━━ Exercise material ━━

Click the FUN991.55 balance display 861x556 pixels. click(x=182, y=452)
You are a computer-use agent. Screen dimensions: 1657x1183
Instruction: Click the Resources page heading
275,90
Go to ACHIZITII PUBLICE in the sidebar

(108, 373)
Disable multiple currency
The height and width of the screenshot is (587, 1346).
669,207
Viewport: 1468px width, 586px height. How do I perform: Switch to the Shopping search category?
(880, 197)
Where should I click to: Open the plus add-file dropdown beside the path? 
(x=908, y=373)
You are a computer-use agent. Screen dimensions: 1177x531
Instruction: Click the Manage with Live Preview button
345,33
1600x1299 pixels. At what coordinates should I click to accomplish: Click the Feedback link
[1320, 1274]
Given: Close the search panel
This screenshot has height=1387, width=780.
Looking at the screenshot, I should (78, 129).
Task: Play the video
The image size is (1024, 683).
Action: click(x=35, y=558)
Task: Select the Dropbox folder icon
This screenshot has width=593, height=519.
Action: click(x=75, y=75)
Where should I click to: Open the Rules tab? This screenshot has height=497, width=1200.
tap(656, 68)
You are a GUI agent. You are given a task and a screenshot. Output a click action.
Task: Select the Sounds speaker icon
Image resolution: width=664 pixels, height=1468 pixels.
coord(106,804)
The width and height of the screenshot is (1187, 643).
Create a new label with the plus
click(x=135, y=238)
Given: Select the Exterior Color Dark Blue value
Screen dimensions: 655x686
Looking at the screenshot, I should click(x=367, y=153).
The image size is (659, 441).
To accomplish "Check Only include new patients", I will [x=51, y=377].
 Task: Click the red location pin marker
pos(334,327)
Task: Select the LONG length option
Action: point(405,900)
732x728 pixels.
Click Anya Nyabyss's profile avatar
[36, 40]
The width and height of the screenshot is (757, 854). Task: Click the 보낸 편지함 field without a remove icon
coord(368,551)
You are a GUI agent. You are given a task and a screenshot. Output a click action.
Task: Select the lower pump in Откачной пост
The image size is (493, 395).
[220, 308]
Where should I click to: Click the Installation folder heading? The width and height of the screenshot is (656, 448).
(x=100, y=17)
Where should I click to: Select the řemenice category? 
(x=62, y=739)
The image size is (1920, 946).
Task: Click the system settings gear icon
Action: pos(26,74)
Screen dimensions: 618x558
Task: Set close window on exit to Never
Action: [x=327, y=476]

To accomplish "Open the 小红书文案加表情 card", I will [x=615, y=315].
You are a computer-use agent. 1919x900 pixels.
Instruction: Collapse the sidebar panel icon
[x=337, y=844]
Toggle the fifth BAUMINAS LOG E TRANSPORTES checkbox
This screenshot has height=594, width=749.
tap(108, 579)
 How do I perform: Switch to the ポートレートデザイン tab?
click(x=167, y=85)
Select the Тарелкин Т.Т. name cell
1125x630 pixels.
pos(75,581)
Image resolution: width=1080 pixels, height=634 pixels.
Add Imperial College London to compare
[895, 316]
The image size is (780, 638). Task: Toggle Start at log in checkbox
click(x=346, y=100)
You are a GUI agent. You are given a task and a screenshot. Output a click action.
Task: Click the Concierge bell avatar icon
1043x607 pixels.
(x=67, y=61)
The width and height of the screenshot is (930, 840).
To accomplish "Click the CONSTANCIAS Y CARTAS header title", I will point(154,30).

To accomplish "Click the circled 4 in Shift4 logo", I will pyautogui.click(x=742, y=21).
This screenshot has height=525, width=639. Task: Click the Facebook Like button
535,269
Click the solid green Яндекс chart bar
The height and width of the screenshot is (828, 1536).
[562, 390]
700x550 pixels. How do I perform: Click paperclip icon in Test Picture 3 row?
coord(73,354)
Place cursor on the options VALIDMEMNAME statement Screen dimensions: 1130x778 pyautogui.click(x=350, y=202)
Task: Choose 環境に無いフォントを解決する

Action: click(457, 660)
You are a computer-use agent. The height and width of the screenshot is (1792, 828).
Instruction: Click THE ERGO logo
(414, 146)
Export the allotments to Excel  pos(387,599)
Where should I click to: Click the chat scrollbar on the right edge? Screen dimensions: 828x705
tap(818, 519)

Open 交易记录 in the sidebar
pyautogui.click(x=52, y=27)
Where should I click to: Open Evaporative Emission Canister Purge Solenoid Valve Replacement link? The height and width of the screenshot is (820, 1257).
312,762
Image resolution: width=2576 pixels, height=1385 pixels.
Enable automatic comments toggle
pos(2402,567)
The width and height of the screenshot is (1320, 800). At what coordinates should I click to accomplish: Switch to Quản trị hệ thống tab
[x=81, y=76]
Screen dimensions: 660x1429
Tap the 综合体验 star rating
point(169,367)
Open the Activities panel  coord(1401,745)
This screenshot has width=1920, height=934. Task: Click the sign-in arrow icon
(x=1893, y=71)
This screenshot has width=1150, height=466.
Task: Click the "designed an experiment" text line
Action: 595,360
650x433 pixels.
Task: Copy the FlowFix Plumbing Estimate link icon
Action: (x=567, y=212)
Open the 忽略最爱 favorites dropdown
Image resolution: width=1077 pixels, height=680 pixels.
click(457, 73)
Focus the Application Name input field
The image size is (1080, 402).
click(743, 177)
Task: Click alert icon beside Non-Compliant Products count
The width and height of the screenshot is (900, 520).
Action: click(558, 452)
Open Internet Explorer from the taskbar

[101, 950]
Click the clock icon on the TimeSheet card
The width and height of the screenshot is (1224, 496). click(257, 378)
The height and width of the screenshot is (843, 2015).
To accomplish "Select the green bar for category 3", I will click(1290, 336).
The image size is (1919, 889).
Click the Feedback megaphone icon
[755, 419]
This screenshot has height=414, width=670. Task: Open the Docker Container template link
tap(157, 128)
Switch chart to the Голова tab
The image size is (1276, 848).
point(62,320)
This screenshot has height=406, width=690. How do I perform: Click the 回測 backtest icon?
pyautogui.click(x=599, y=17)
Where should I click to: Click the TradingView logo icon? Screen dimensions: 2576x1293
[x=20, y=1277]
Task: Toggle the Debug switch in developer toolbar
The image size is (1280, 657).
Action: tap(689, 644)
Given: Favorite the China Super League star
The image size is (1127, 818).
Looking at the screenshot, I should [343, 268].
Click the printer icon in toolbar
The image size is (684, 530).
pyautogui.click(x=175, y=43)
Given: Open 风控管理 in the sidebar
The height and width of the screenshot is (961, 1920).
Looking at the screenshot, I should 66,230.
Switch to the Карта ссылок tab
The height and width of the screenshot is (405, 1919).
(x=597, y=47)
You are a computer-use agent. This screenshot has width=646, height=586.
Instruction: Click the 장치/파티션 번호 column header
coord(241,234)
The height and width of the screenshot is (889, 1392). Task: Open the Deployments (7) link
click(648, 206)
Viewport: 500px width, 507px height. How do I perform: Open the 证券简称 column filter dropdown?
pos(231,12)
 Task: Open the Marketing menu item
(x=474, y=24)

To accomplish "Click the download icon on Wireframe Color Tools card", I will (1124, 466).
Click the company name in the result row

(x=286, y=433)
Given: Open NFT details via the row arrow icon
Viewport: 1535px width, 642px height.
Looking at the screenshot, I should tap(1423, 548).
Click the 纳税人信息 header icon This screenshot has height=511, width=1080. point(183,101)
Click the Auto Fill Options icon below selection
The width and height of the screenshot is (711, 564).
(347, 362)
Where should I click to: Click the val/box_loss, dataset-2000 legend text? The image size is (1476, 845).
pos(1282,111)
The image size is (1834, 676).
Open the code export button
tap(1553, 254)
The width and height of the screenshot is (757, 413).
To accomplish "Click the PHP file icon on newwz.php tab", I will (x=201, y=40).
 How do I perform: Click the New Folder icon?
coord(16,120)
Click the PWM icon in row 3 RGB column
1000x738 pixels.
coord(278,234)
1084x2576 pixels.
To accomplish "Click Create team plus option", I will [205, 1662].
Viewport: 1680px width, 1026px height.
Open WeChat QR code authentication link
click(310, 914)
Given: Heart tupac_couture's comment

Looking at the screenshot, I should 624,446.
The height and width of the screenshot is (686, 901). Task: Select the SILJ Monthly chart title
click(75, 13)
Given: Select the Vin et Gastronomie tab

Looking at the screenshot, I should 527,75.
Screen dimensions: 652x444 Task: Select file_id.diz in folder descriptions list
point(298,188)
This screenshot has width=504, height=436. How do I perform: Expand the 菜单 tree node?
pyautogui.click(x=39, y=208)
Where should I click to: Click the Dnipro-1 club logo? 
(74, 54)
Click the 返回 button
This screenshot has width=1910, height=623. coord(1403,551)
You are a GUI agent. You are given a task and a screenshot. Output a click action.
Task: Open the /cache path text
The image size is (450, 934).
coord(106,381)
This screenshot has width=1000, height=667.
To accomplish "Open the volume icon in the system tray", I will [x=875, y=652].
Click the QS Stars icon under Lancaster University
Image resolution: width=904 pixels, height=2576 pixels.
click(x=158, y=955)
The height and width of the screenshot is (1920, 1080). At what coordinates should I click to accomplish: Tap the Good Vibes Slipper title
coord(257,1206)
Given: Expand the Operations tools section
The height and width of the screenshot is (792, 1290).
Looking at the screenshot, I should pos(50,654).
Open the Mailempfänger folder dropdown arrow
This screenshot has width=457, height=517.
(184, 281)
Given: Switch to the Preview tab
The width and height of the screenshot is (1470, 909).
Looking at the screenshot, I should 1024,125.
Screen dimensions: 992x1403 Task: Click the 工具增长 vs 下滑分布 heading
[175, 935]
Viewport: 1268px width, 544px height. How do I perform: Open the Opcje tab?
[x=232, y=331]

━━━

### What to work on
Each line above that has the word "computer" must be copied.

### Exercise output
You are a computer-use agent. Screen dimensions: 1657x1183
You are a computer-use agent. Screen dimensions: 1177x531
You are a computer-use agent. 1919x900 pixels.
You are a computer-use agent. The height and width of the screenshot is (1792, 828).
You are a computer-use agent. This screenshot has width=646, height=586.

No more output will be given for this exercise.